New Year Festivities Vary by Religion, Culture

Stephen Lynch Features

An article by Stephen Lynch of Providence, R.I., appeared in the December issue of The American Catholic.  An excerpt is below.

The end of the year brings the celebrations of very important festivals.  Three great religions, Christianity, Judaism, and Islam, celebrate special festivals in the closing months of the year:  Christmas, Rosh Hashanah, and the Islamic Maal Hijra. The entire world celebrates the New Year festival in one form or another.

For vast segments of the human race, the New Year has a profound religious meaning.  While many religions celebrate the New Year as a religious festival, Christianity does not.  Surprisingly, Christianity attributes no special religious significance to the New Year celebration.The reason for this rests on the fact that there is no mention at all of the New Year festival in the New Testament, and only a passing reference to one in the Old Testament.  Scholars are puzzled by the Bible’s mysterious silence on this universally important festival.

Many cultures ring in the New Year on January 1. In other calendars, the date of the New Year differs but the spirit is the same, i.e., people celebrate life and renewal.
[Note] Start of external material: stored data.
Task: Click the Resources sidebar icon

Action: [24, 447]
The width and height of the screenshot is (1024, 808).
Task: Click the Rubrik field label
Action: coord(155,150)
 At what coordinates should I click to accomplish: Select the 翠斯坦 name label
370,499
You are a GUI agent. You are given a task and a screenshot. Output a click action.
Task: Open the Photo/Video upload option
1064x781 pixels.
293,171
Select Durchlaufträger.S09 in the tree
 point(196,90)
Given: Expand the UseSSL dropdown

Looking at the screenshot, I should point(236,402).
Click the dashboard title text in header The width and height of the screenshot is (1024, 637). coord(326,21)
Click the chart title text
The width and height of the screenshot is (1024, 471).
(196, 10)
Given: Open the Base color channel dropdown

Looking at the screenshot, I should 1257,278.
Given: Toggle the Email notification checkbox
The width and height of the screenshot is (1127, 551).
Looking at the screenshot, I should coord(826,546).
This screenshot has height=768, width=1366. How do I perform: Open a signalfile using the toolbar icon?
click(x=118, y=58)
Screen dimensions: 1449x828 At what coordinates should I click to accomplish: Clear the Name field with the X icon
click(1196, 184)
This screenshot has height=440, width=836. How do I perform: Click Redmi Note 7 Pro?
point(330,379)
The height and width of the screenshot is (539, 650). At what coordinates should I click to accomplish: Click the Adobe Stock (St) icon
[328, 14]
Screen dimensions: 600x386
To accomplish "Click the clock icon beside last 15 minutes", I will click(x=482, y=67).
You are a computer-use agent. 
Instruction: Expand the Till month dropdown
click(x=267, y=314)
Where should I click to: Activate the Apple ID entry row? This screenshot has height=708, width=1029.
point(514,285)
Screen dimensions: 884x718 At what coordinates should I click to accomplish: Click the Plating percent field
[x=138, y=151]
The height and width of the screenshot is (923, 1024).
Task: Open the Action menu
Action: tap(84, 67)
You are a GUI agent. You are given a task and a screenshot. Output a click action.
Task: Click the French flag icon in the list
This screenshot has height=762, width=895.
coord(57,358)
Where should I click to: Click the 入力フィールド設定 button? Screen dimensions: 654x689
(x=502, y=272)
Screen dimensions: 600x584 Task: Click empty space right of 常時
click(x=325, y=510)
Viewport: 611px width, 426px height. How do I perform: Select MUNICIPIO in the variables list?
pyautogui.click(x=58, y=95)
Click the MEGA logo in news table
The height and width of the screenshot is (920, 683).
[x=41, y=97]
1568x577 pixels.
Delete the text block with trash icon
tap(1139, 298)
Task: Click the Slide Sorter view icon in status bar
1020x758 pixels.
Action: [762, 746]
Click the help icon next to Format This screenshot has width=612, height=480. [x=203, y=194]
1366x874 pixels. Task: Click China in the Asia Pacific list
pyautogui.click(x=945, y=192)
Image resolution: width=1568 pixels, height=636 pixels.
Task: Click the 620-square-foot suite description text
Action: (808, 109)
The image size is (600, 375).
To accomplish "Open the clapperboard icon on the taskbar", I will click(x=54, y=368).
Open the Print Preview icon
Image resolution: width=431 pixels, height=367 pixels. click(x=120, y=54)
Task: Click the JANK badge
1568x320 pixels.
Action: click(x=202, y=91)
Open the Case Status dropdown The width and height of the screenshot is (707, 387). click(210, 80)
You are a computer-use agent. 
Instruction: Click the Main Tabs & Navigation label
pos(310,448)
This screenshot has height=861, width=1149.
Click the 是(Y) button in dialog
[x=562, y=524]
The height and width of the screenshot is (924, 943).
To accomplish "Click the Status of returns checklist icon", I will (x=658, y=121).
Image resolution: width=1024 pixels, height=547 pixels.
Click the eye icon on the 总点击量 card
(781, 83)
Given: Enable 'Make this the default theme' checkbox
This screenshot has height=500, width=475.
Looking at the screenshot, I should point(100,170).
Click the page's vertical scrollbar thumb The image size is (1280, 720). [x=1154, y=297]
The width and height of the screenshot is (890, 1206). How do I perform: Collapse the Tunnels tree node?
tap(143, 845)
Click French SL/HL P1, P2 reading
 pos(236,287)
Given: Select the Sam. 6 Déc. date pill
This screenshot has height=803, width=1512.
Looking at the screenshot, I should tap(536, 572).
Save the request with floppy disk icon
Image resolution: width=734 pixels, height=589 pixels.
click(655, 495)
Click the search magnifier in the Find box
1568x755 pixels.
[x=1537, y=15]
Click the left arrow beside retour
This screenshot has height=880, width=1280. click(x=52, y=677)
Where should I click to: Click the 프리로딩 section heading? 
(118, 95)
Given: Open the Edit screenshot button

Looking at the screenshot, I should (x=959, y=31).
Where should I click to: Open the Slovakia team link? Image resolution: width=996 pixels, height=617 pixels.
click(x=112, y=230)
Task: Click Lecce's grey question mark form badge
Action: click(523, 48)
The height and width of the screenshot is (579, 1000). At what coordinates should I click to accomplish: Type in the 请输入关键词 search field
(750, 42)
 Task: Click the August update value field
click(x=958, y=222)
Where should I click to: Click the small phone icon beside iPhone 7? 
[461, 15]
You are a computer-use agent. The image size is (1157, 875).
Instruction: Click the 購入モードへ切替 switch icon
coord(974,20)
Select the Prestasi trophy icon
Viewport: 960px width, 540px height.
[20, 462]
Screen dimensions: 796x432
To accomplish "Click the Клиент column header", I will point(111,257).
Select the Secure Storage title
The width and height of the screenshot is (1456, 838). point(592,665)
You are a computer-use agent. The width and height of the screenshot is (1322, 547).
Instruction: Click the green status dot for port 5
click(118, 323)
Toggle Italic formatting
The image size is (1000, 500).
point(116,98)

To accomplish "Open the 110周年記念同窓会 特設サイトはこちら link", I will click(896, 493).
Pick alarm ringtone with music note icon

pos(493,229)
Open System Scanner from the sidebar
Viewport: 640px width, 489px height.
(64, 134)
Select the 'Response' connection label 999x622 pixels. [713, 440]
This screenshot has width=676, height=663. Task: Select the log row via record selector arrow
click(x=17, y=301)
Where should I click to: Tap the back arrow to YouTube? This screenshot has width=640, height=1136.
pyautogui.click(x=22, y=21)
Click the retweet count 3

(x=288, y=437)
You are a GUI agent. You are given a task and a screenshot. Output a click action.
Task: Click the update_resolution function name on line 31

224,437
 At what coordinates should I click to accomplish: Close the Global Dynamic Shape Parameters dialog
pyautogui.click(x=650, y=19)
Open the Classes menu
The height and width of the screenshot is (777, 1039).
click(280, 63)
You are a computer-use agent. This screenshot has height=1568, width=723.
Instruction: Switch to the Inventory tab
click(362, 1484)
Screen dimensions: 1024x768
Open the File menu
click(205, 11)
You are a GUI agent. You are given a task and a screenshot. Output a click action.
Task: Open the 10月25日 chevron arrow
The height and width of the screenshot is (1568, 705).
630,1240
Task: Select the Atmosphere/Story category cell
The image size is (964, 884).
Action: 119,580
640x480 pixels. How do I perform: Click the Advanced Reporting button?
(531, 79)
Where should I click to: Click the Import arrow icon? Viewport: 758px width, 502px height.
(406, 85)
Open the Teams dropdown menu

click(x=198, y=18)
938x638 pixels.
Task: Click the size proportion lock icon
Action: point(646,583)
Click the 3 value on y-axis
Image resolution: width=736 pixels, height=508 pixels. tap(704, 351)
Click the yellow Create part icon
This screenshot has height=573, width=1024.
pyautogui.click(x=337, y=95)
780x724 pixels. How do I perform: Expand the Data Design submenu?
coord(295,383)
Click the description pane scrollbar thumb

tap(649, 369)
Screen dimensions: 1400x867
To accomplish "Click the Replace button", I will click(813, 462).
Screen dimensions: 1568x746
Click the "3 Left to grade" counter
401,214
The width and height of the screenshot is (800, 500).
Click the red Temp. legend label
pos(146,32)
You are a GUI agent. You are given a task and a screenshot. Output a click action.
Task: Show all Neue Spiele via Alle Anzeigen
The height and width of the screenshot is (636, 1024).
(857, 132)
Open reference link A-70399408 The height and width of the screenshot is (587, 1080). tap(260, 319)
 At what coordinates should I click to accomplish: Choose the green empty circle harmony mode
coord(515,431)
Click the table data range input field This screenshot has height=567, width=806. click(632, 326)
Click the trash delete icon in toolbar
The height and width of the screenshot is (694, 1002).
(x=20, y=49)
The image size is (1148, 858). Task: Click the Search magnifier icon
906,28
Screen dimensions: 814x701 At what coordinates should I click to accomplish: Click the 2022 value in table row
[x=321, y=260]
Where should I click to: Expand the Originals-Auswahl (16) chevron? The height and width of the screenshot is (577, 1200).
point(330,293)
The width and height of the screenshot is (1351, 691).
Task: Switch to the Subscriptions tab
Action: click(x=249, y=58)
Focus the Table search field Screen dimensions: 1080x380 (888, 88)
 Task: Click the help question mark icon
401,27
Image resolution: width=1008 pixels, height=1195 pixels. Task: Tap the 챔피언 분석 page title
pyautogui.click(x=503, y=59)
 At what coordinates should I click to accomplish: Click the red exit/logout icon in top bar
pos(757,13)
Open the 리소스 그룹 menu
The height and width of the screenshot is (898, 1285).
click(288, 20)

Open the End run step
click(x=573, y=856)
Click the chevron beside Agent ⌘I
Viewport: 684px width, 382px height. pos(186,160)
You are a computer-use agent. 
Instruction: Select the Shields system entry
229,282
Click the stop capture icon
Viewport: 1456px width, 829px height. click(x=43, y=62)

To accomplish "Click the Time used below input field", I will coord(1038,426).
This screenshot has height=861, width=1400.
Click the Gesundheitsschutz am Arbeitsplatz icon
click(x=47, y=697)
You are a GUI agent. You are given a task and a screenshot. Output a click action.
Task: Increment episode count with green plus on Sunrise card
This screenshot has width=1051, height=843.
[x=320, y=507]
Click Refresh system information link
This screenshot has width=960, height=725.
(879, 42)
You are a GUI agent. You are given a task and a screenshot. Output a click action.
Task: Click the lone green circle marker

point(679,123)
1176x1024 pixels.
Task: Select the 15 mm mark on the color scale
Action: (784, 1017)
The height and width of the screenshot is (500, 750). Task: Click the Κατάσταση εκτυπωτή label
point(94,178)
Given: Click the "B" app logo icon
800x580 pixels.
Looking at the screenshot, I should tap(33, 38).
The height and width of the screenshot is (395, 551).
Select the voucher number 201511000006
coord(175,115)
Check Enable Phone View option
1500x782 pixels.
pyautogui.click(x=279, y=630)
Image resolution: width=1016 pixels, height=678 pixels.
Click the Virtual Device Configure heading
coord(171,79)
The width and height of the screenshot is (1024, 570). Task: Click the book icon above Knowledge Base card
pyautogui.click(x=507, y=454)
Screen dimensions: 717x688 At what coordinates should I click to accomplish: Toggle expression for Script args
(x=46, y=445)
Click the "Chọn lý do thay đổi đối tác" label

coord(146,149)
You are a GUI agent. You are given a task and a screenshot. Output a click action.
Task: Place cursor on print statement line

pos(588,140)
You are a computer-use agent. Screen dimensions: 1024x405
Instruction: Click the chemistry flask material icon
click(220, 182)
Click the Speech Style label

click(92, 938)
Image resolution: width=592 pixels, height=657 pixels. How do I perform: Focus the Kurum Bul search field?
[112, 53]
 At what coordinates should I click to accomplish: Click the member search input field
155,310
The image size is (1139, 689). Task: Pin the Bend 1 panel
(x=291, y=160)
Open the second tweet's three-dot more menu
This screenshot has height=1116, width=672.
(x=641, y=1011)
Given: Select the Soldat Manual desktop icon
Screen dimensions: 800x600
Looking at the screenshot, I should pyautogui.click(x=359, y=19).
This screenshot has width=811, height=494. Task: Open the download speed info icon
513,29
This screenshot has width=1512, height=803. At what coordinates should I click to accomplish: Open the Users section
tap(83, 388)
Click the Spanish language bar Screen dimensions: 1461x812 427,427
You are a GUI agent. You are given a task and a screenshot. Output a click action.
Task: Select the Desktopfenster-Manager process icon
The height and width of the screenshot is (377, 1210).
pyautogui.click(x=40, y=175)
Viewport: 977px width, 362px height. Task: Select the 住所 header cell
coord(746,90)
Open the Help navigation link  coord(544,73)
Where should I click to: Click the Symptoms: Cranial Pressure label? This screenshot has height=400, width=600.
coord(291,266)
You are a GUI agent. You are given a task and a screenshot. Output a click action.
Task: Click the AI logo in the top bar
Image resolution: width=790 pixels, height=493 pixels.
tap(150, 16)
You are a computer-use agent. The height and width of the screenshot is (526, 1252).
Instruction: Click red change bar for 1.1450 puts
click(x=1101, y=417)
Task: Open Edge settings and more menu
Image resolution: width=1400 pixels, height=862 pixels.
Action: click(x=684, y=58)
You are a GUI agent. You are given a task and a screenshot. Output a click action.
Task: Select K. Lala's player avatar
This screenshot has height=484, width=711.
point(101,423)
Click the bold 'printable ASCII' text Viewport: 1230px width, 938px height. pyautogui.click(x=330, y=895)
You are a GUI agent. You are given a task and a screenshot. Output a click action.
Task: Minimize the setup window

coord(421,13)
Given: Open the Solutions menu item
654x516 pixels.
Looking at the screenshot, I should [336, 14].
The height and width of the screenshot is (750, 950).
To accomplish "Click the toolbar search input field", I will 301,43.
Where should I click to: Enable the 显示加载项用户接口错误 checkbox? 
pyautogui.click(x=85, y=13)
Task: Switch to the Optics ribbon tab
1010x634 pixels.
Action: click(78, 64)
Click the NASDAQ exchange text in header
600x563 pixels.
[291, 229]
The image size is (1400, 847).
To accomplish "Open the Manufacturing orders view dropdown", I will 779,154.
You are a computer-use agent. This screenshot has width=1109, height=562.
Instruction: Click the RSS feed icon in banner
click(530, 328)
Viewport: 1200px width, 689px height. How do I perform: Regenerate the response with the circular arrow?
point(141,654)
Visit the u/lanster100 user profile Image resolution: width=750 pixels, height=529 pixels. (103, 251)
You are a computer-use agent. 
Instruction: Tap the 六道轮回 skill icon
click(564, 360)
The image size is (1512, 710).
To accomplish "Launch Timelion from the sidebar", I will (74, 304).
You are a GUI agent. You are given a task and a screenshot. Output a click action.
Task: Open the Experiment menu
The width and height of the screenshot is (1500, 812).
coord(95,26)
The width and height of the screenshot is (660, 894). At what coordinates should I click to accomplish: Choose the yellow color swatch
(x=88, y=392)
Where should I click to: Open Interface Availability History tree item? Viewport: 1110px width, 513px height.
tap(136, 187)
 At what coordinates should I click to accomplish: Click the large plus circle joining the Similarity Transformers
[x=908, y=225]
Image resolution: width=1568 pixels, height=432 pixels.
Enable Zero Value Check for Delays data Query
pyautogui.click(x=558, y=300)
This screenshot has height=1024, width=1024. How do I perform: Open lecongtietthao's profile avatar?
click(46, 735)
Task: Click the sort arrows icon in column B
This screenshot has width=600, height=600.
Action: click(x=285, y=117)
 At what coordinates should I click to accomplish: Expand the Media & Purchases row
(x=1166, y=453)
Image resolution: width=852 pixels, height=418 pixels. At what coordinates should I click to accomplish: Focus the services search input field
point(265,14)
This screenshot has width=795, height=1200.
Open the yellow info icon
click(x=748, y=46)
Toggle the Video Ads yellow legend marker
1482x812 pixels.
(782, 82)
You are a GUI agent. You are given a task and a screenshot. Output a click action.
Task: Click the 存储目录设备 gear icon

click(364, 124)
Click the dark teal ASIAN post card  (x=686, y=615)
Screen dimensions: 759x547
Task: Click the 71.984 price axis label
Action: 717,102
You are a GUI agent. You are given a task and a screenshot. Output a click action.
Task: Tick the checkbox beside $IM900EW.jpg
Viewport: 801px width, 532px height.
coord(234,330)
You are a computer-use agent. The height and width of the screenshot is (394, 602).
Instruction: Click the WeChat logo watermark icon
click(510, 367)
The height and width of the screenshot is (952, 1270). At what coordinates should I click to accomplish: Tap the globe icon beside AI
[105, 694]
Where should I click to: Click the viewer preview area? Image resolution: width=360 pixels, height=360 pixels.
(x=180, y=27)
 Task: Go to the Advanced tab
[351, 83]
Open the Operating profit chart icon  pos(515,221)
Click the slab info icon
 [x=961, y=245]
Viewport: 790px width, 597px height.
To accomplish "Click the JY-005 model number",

Christian countries focus more on the cultural side of the New Year festival. Unfortunately, this takes the form of noisy parties, rather than reflection on quiet religious realities. For modern Christians, the New Year celebration not only looks backward to creation and life-giving, but forward to God’s universal kingship through Jesus Christ.

Twentieth century discoveries of ancient Mesopotamian literature have shown that the New Year festival stood out as the most important religious celebration of the Babylonian calendar. In the mythology of ancient Mesopotamia, each New Year reflected a new creation, a new victory over Tiamat, the serpent-monster of chaos.

The creator-god, Marduk, kills the monster, Tiamat, and thus gives the earth a new start in life. This victory brings a new kind of communion with the divine principles of life. For the Mesopotamians, the New Year enabled human beings to renew their own personal vital forces. All true spirituality should promote a sense of the presence in our lives of the divine principle at the center of the cosmic mystery.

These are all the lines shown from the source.